Oil pan leak
Hello everyone. I just completed a 7 yrs nuts and bolts ground up restoration on a 1949 Chevy truck and my motor has the following specs:
- Fresh (350) 4 bolt block decked bored and aligned (stoked down to a 302)
- (HEADS) 70 fuelie 2.02/1.60 valves all ported and polished with matching valve springs at set height
- (CRANK) Forged steel 3.000 stroke large journal 1178b first throw
- (RODS) Z28 with floating rist pins
- (PISTONS) plat & forged trw 11.80 to 1 compression ratio
- (Cam) Crane commander hyd lifters 488/467 at 1.5 matching lifters
- High volume oil pump, alum roller rockers, new push rods, etc.
It was just put on the road about a month ago and I continue to have constant front and rear oil pan leaks. My local mechanic shop has replaced the gasket 3 times to-date (tried 2 pieces and the thick 1 piece gaskets) an still leaking. We have also tried to glue the gasket on the block with spray glue, only put silicone in each front and rear seal cornors, etc. Everytime, due to a Fatman Fabrication front end, we had to jack up the motor a bit to get the pan out. Is it forming too much pressure...I have both a breather filter on one side and a PCV valve connected to my air filter on the other. It has an aluminum timming chain and oil pan cover that seems to align well...I don't know what to do anymore! Do we have to put it all together and leave it over-night for the silicone to dry? ...can someone help? :confused:
Is your block a one piece rear main seal block?

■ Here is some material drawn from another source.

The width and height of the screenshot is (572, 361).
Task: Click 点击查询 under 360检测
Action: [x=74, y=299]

Make sure your oil pan is fitting good at the rear main cap and also the timing cover seal. Do not accept the fact that they are new and should be fitting well, some pans and timing chain covers are made in China and don't fit worth a flip.
Use the one piece FelPro (don't accept any other brand) oil pan gasket and install it DRY, not even silicone in the corners it's not needed.

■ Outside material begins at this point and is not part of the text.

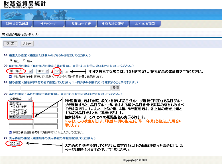
Task: Open the 検索ページ navigation tab
Action: tap(48, 24)
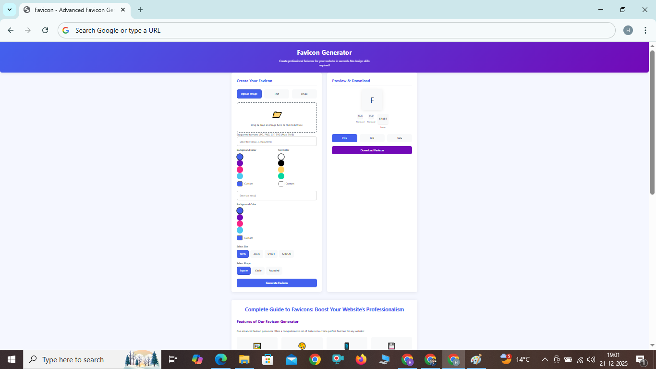Click the Download Favicon button
Image resolution: width=656 pixels, height=369 pixels.
pyautogui.click(x=372, y=150)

If you have a two piece rear main seal you might try installing the seal so it's mating line is 180 degrees to the main cap/block mating surface.
You said you have a PCV valve in the line that goes to your air cleaner, that is not correct. The PCV valve is installed in a manifold vacuum line, usually from the base of the carb or a fitting on the intake manifold. The PCV filter in your air cleaner goes to a hose that comes from your valve cover. The way it operates is a vacuum is pulled through the PCV valve. Negative pressure in the crankcase is then equalized through the tube into you air cleaner.
I agree with 302 Z28, get the PCV system connected and working correctly. That will probably solve the problem. That's really something pretty basic that a good mechanic shouldn't overlook.
PCV worked with my oil leak even when I have 2 breathers, the point it not to equalize pressure but relieve as much as possible. When those pistons move up and down you have massive pressure changes. If your pan leaks at idle thats a gasket/pan problem. If it leaks at higher rpms thats your PCV
Equalizing the pressure was the wrong term to use....sorry.